YOUR GOAL:
Output the lines of the material from the line containing "Where should I click to: Switch" through the line containing "Action: pos(884,475)", both included, without any changes.

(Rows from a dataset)
◇ ◇ ◇ ◇

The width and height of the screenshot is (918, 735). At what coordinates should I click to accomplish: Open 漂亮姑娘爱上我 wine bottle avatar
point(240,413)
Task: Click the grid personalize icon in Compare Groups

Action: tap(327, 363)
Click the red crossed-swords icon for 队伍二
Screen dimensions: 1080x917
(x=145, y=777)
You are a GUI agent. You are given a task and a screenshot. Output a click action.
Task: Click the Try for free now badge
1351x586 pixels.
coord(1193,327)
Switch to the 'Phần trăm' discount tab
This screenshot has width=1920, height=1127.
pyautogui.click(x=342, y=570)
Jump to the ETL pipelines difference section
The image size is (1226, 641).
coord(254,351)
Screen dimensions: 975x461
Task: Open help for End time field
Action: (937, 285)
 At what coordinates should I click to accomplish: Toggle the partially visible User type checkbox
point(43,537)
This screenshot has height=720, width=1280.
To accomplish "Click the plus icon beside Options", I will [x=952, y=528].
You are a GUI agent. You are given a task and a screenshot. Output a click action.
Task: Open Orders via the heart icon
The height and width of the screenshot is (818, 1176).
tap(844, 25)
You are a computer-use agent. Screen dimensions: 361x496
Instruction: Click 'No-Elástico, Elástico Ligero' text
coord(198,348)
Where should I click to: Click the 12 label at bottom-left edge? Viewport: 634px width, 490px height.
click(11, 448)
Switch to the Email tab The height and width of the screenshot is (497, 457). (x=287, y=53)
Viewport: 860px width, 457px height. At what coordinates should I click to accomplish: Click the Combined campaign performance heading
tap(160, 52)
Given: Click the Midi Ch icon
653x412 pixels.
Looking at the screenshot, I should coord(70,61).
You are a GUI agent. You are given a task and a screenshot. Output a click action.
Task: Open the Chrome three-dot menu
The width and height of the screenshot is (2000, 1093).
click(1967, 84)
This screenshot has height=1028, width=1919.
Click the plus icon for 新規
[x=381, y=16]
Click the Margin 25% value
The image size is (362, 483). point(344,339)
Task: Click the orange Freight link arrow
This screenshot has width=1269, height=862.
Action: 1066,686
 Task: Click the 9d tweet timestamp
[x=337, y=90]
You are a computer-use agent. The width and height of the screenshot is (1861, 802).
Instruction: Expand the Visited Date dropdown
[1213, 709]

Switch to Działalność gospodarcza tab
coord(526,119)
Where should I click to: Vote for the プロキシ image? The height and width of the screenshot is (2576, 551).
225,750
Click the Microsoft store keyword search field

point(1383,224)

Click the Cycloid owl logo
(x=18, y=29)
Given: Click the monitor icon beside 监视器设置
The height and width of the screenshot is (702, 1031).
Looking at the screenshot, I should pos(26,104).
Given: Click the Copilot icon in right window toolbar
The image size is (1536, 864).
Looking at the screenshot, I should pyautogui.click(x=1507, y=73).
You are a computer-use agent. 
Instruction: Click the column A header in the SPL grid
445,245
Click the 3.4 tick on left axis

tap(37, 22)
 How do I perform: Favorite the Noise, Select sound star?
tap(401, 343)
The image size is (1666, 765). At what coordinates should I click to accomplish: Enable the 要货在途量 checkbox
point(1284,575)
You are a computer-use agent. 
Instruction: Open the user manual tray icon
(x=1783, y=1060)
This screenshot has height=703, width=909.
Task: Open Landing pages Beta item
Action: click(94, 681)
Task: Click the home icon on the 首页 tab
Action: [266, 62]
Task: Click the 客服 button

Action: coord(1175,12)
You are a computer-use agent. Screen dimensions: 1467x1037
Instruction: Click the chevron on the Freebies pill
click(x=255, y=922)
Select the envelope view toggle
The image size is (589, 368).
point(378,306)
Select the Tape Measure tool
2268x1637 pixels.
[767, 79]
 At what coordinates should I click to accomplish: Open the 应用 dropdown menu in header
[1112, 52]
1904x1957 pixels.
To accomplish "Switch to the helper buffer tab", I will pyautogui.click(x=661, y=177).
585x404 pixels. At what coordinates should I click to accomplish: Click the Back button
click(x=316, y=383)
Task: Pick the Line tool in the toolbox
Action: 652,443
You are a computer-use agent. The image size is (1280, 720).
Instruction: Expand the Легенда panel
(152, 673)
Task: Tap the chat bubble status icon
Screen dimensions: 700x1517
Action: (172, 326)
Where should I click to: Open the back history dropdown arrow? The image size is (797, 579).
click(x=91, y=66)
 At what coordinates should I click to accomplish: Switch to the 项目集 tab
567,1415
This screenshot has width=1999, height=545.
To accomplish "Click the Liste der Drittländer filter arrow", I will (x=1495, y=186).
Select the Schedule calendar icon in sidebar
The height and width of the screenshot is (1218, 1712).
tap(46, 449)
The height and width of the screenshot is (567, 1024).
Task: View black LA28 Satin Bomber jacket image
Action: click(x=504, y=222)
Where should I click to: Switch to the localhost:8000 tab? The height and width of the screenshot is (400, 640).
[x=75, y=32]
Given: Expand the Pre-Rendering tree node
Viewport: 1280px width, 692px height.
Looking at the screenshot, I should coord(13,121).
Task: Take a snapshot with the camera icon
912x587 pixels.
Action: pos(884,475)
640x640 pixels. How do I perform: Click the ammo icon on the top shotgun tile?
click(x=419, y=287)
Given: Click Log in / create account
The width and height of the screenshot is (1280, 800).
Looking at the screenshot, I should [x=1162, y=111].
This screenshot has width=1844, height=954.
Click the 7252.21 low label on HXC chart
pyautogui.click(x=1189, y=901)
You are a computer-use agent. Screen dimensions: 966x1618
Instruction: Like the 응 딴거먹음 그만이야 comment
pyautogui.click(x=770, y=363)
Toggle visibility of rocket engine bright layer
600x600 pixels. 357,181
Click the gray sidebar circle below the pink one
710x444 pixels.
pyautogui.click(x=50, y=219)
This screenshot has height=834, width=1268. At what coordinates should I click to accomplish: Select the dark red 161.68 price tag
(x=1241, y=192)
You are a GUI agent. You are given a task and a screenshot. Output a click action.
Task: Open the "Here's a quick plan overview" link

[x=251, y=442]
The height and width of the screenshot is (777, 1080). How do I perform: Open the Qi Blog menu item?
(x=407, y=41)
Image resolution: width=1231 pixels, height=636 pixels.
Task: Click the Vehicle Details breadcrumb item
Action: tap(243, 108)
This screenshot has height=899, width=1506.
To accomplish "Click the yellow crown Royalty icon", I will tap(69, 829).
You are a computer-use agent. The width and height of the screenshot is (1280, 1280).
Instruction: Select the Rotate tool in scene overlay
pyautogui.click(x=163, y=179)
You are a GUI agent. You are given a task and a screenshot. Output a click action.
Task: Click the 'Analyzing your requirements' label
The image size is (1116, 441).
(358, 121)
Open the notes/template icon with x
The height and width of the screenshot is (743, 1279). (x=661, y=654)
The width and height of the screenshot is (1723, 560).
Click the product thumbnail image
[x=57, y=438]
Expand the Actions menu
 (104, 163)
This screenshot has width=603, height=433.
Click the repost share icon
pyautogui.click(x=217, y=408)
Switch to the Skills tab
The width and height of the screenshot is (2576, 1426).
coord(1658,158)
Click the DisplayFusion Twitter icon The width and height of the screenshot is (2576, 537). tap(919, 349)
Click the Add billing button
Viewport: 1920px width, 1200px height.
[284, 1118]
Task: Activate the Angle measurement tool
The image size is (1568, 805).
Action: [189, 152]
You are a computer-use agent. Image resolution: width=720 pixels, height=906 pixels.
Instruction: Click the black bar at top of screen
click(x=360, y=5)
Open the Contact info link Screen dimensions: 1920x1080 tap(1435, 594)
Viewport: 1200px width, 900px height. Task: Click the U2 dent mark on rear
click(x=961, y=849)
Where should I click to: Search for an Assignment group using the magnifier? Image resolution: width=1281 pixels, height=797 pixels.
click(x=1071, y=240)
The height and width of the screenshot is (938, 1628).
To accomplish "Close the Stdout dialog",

◇ ◇ ◇ ◇

WRITTEN SOLUTION:
Where should I click to: Switch to the localhost:8000 tab? The height and width of the screenshot is (400, 640).
[x=75, y=32]
Given: Expand the Pre-Rendering tree node
Viewport: 1280px width, 692px height.
Looking at the screenshot, I should coord(13,121).
Task: Take a snapshot with the camera icon
912x587 pixels.
Action: pos(884,475)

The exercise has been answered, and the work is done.